Copy the records exactly, every one of them.

**DATA EXTRACT**.
....

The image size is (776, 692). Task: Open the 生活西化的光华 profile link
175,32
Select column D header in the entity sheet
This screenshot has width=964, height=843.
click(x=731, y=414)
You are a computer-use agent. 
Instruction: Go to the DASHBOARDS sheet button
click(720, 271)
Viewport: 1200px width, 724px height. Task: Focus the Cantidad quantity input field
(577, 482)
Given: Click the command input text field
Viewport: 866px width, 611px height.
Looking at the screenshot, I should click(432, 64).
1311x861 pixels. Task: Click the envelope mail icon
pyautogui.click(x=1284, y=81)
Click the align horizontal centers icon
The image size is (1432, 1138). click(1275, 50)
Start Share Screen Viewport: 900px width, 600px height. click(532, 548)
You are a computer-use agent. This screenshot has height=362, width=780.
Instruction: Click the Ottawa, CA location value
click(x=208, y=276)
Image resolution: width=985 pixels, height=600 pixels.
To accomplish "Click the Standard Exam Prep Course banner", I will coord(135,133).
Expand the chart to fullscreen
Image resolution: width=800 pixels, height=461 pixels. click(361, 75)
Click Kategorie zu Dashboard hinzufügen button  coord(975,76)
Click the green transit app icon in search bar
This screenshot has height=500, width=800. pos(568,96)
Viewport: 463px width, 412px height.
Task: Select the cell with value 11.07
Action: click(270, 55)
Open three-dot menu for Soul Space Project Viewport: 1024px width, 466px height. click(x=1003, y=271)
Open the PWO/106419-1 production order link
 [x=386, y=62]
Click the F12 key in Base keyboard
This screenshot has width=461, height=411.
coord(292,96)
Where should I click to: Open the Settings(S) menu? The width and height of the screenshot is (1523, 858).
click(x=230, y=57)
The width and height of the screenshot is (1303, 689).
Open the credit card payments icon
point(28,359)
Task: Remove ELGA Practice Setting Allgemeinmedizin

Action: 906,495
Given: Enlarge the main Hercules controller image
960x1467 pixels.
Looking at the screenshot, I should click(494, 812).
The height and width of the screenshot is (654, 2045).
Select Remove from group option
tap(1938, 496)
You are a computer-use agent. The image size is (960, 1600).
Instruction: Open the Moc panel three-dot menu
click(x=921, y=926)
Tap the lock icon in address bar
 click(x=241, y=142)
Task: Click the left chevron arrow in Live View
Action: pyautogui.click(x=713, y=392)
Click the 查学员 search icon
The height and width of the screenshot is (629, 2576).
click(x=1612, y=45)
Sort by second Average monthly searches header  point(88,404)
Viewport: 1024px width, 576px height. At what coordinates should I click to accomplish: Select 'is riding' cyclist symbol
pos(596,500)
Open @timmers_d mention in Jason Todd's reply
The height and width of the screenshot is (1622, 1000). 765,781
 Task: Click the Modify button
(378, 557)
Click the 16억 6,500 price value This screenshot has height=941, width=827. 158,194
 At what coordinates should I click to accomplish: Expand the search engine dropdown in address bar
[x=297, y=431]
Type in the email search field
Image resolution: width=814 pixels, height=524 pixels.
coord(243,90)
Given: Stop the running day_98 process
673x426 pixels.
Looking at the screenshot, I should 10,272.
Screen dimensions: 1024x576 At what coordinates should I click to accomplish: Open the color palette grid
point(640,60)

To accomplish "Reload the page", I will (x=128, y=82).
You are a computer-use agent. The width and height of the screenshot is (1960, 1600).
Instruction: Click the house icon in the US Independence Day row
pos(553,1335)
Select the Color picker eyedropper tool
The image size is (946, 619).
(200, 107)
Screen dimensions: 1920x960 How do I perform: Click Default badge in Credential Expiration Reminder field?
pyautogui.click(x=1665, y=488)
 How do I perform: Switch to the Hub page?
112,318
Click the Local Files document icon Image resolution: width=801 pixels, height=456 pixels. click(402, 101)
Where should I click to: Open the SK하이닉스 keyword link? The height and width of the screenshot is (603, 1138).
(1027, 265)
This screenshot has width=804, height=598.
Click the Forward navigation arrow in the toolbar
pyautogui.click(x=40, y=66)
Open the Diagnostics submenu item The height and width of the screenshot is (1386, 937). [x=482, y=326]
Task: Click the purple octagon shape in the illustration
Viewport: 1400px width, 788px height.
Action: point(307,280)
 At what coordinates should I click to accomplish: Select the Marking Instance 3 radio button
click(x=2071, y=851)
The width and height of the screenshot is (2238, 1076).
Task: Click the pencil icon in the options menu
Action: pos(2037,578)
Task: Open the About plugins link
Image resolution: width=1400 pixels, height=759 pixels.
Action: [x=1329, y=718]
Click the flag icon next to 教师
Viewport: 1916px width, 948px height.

....

**WRITTEN SOLUTION**.
The image size is (776, 692). Task: Open the 生活西化的光华 profile link
175,32
Select column D header in the entity sheet
This screenshot has width=964, height=843.
click(x=731, y=414)
You are a computer-use agent. 
Instruction: Go to the DASHBOARDS sheet button
click(720, 271)
Viewport: 1200px width, 724px height. Task: Focus the Cantidad quantity input field
(577, 482)
Given: Click the command input text field
Viewport: 866px width, 611px height.
Looking at the screenshot, I should click(432, 64).
1311x861 pixels. Task: Click the envelope mail icon
pyautogui.click(x=1284, y=81)
Click the align horizontal centers icon
The image size is (1432, 1138). click(1275, 50)
Start Share Screen Viewport: 900px width, 600px height. click(532, 548)
You are a computer-use agent. This screenshot has height=362, width=780.
Instruction: Click the Ottawa, CA location value
click(x=208, y=276)
Image resolution: width=985 pixels, height=600 pixels.
To accomplish "Click the Standard Exam Prep Course banner", I will coord(135,133).
Expand the chart to fullscreen
Image resolution: width=800 pixels, height=461 pixels. click(361, 75)
Click Kategorie zu Dashboard hinzufügen button  coord(975,76)
Click the green transit app icon in search bar
This screenshot has height=500, width=800. pos(568,96)
Viewport: 463px width, 412px height.
Task: Select the cell with value 11.07
Action: click(270, 55)
Open three-dot menu for Soul Space Project Viewport: 1024px width, 466px height. click(x=1003, y=271)
Open the PWO/106419-1 production order link
 [x=386, y=62]
Click the F12 key in Base keyboard
This screenshot has width=461, height=411.
coord(292,96)
Where should I click to: Open the Settings(S) menu? The width and height of the screenshot is (1523, 858).
click(x=230, y=57)
The width and height of the screenshot is (1303, 689).
Open the credit card payments icon
point(28,359)
Task: Remove ELGA Practice Setting Allgemeinmedizin

Action: 906,495
Given: Enlarge the main Hercules controller image
960x1467 pixels.
Looking at the screenshot, I should click(494, 812).
The height and width of the screenshot is (654, 2045).
Select Remove from group option
tap(1938, 496)
You are a computer-use agent. The image size is (960, 1600).
Instruction: Open the Moc panel three-dot menu
click(x=921, y=926)
Tap the lock icon in address bar
 click(x=241, y=142)
Task: Click the left chevron arrow in Live View
Action: pyautogui.click(x=713, y=392)
Click the 查学员 search icon
The height and width of the screenshot is (629, 2576).
click(x=1612, y=45)
Sort by second Average monthly searches header  point(88,404)
Viewport: 1024px width, 576px height. At what coordinates should I click to accomplish: Select 'is riding' cyclist symbol
pos(596,500)
Open @timmers_d mention in Jason Todd's reply
The height and width of the screenshot is (1622, 1000). 765,781
 Task: Click the Modify button
(378, 557)
Click the 16억 6,500 price value This screenshot has height=941, width=827. 158,194
 At what coordinates should I click to accomplish: Expand the search engine dropdown in address bar
[x=297, y=431]
Type in the email search field
Image resolution: width=814 pixels, height=524 pixels.
coord(243,90)
Given: Stop the running day_98 process
673x426 pixels.
Looking at the screenshot, I should 10,272.
Screen dimensions: 1024x576 At what coordinates should I click to accomplish: Open the color palette grid
point(640,60)

To accomplish "Reload the page", I will (x=128, y=82).
You are a computer-use agent. The width and height of the screenshot is (1960, 1600).
Instruction: Click the house icon in the US Independence Day row
pos(553,1335)
Select the Color picker eyedropper tool
The image size is (946, 619).
(200, 107)
Screen dimensions: 1920x960 How do I perform: Click Default badge in Credential Expiration Reminder field?
pyautogui.click(x=1665, y=488)
 How do I perform: Switch to the Hub page?
112,318
Click the Local Files document icon Image resolution: width=801 pixels, height=456 pixels. click(402, 101)
Where should I click to: Open the SK하이닉스 keyword link? The height and width of the screenshot is (603, 1138).
(1027, 265)
This screenshot has width=804, height=598.
Click the Forward navigation arrow in the toolbar
pyautogui.click(x=40, y=66)
Open the Diagnostics submenu item The height and width of the screenshot is (1386, 937). [x=482, y=326]
Task: Click the purple octagon shape in the illustration
Viewport: 1400px width, 788px height.
Action: point(307,280)
 At what coordinates should I click to accomplish: Select the Marking Instance 3 radio button
click(x=2071, y=851)
The width and height of the screenshot is (2238, 1076).
Task: Click the pencil icon in the options menu
Action: pos(2037,578)
Task: Open the About plugins link
Image resolution: width=1400 pixels, height=759 pixels.
Action: [x=1329, y=718]
Click the flag icon next to 教师
Viewport: 1916px width, 948px height.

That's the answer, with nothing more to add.